一点の染みのように
軍。その言葉は2人と別れた後も、キコリの中をぐるぐると回っていた。
一体何処の誰が。そうは考えても、答えが出るはずもない。
一端考えを打ち切ると、市場を見回す。このフレインの街の市場に出回るものは全てフレインの街と同じエリアで生産されており、また何か起こったときにも問題ないように配慮されているのが分かる。
農場に牧場など、ゴブリンやコボルトのような戦闘にあまり向いていない種でも仕事を得て稼げるようにしている、正しく「街」なのだが……それを加工する店も無数にあり、それらの店の並ぶ商店街は今日も盛況だ。
「数種の木の実パン焼けたぞー! こいつは今限定だ、旨いのは保証……お、キコリ! どうだ買ってかねえか!?」
「ドラゴンなら肉だろ肉!? キコリ、牛のいいのが入ってるぜ!」
ドレイクたちを連れてきた件ですっかり有名になったのもあり、商店街を歩けばすっかり顔を覚えられているが、誰も彼もキコリに愛想良く声をかけてきてくれる。
街の中にチラホラといた人間はいつの間にかいなくなっていたが……最低限の物資を整えたら出て行ったらしい。
此処に居ると何が正しいか分からなくなる……と言い残していったらしいが、まあ人間の冒険者であれば当然ではあるだろう。ともあれ、彼等が無事に何処かに辿り着くのをキコリとしても祈るのみだ。
「じゃあ、とりあえずそのパンを……デカいな。なんでデカく焼くんだ?」
「そりゃお前。こういう変わり種は落ち着いて食うもんだからな、どっかで落ち着いて好きなだけ切って食うのが正しいってもんだろ」
「そう、か……?」
そんなことを言いながらも幾つかの食材を買い家へと帰れば、アイアースが眠そうな顔で2階から降りてくる。
「おー、いい匂いが近づいてくると思ったらパンか。焼きたてはすぐ食うに限るぜ。ほれ、寄越せ」
「いや、これから切るんだよ。ていうかドドも帰ってきてないし……オルフェは?」
「魔法講習とやらだろ? 妖精が他種族に魔法教えるとか、難しい計算するゴブリンみたいなもんだ。マジウケるぜ」
そう、町長の要請でオルフェは受講希望者相手に魔法の初歩などを教える魔法講習の講師役となっていた。

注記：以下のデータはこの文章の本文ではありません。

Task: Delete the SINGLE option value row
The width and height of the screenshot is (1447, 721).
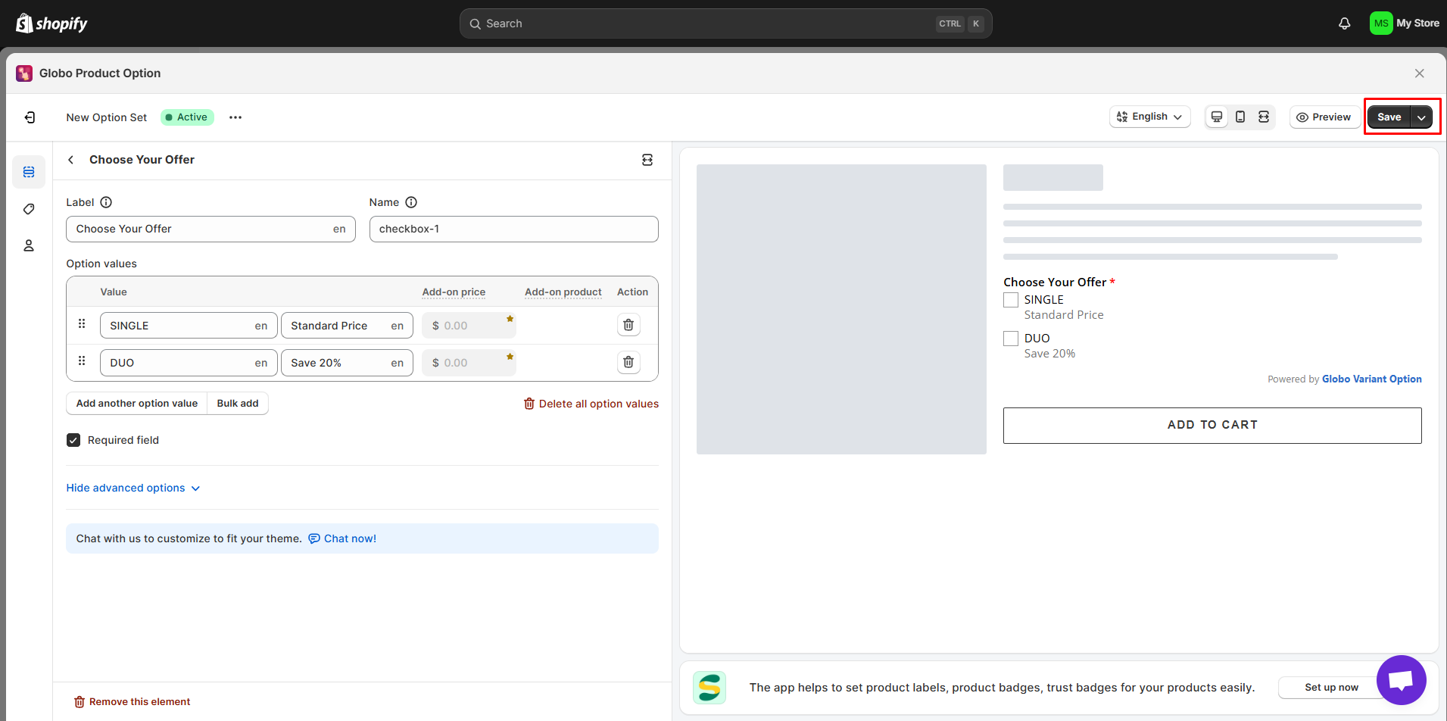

オルフェだけでなく他にも魔法を使えるモンスターは多いので交代制ではあるが、妖精……しかも妖精女王となれば魔法使いの中でも最上位に位置するため、相当人気であるらしい。ただ、オルフェがやりたがらないのでオルフェの講習日は「オルフェがやりたい日」という、とんでもない労働条件であるらしいのだが。
「……迎えに行った方がいいのか?」
「行きたいなら好きにすればいいけどよ」
パンをむしろうとするアイアースの手からパンをキコリがどけていると、大きくなったオルフェがドアを開け、中に入ってくる。
「お帰り、オルフェ」
「ただいま。はー、疲れた。人に教えるのとかあたし向いてないのよね」
即座に元の小さい姿に戻ったオルフェがふよふよと浮き始め……キコリの抱えているパンに近づくと、パクリとかじる。
「あっ」
「あー!」
「美味しいわね、これ。木の実が沢山入ってるのが最高だわ」
「お前よぉ! 俺様は待てって言われたのに!」
「知らないわよそんなの」
言い合いをしている2人にキコリが「まあ、放っておくか」と台所に向かっていけば、ドドの帰ってきた声が聞こえてくる。なんとも平和で、それ故に先程の話がキコリの中には一点の染みのように残っていた。